His analysis also found that over the years, legacy applicants were receiving a greater advantage. While the share of admitted students who are legacies or athletes has remained stable, there has been little growth in the number of applicants who fit into those categories. At the same time, applications at Harvard and other elite colleges have increased sharply.

Even if legacy preferences were eliminated at Harvard, the study said, that would not offset the loss in diversity if race-conscious admissions were also eliminated.

Harvard declined to release figures on its legacy admissions, but a Harvard Crimson survey of incoming students reported that legacies made up about 15.5 percent of last year’s freshman class. Dr. Arcidiacono’s analysis, covering several years, found a 14 percent legacy admission rate at Harvard.

For the most part, the exact impact of legacy admissions on campus is a black box. “Universities hide their data,” said Dr. Arcidiacono, who was hired as an expert witness by Students for Fair Admissions.

The New York Times tried to interview more than 20 presidents and admissions directors at selective schools that use legacy preferences, but a large majority of them were not made available for interviews, including Yale’s president, Peter Salovey, and Harvard’s president, Lawrence S. Bacow.

Several other university leaders have publicly defended the system, saying it builds loyalty and a special bond.

“We’re an institution that was made in a family — the Duke family,” Vincent Price, the president of Duke, said in an address to faculty. He added, “The idea that you would ban legacy preferences, or ban any particular factor as a consideration, is troublesome.” A survey this year by The Chronicle, a student newspaper, found that about 22 percent of first-year students had parents or siblings who attended Duke.

Dr. Price was not made available for an interview. Neither was Martha Pollack, the president of Cornell.

In an interview with the campus newspaper in 2018, Dr. Pollack said, “We’re trying to create a Cornell family that goes on for generations.” Cornell would not release its legacy figures.
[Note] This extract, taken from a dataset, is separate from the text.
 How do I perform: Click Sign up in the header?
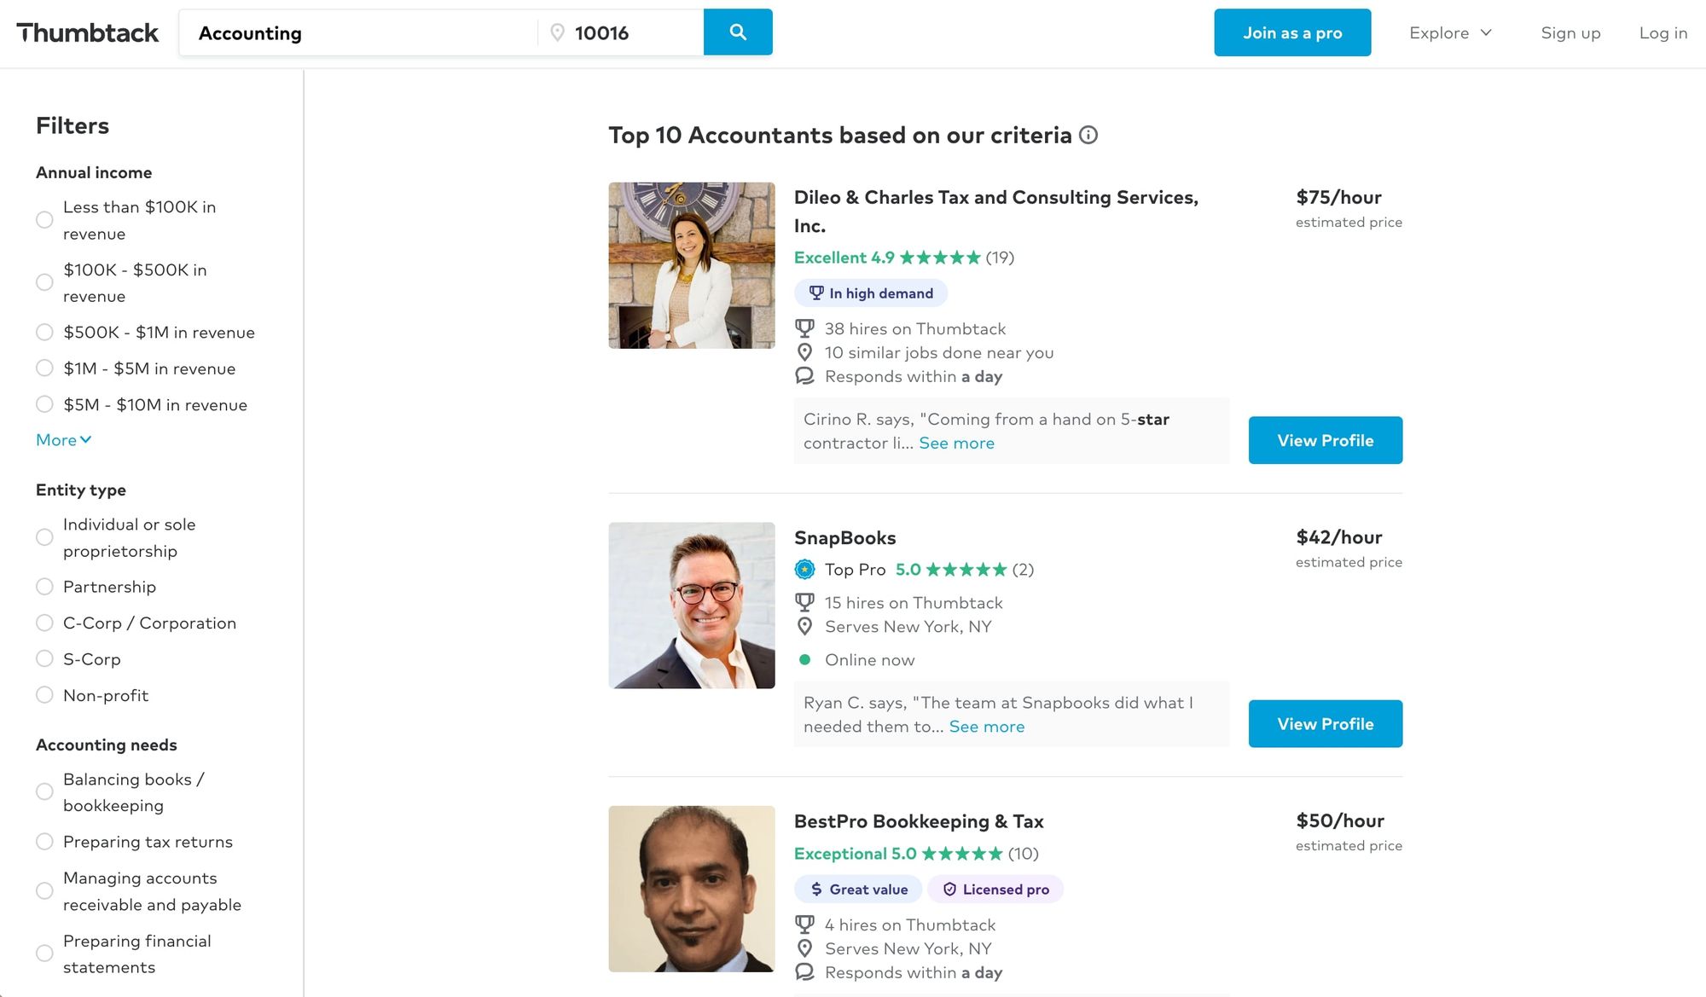pyautogui.click(x=1570, y=32)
College officials who did agree to speak with The Times generally downplayed the importance of a legacy preference in their admissions process — and emphasized that some Black alumni supported the practice.

Black college graduation soared in the United States following the civil rights movement, quadrupling from 1970 to 2010. The children of many of those Black graduates are ready to head off to college.
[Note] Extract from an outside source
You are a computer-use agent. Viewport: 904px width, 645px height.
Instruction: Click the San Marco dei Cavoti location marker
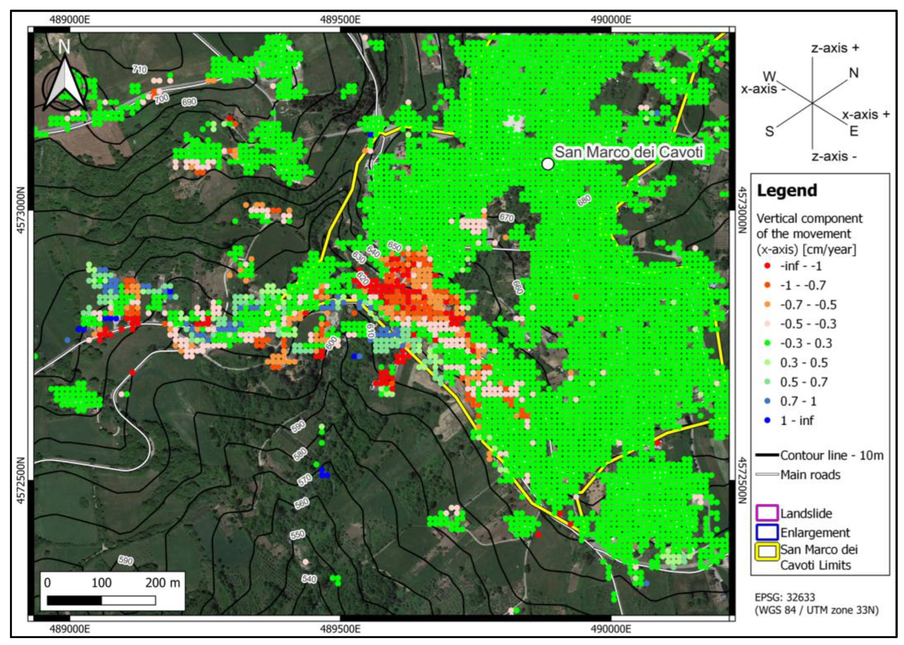(548, 164)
Sanford Williams, right, and his wife, Dr. Anastasia Williams, left, with their three children. All five have degrees from the University of Virginia.Arturo Olmos for The New York Times

The University of Virginia, a highly selective public flagship school that began admitting Black students in the 1950s, sometimes gives extra consideration to legacies, who made up about 14 percent of last year’s freshmen and transfer students, according to Steve Farmer, the vice provost for enrollment.

In an interview, Mr. Farmer said the topic came up during a meeting of Black alumni this year. “I was talking with people one by one, and three of the first five questions had to do with legacy admissions for students of color,” Mr. Farmer said.

“We have tons of friends whose kids are starting school,” said Sanford S. Williams, a lecturer at U.C.L.A. School of Law and an active Black alumnus of the University of Virginia. “They think, ‘Why is it every time we get a chance to do something, the rug is pulled out from under us?’”

Mr. Williams and his wife, Dr. Anastasia Williams, both have Virginia degrees, as do their three children. And he supports legacy preferences, as long as they are a small part of the admissions process.

Future alumni may feel differently.

Logan Roberts, a white student from Groton, N.Y., leads an organization of first-generation college students at Yale, where he said the class divide came into sharp focus following the national Varsity Blues scandal, in which parents were caught trying to bribe their children’s way into elite colleges, including Yale.

Mr. Roberts, a rising senior, drafted a resolution opposing legacy preferences that was adopted in October by the Yale College Council Senate.

“Students who already have a leg up don’t need another leg up,” he said.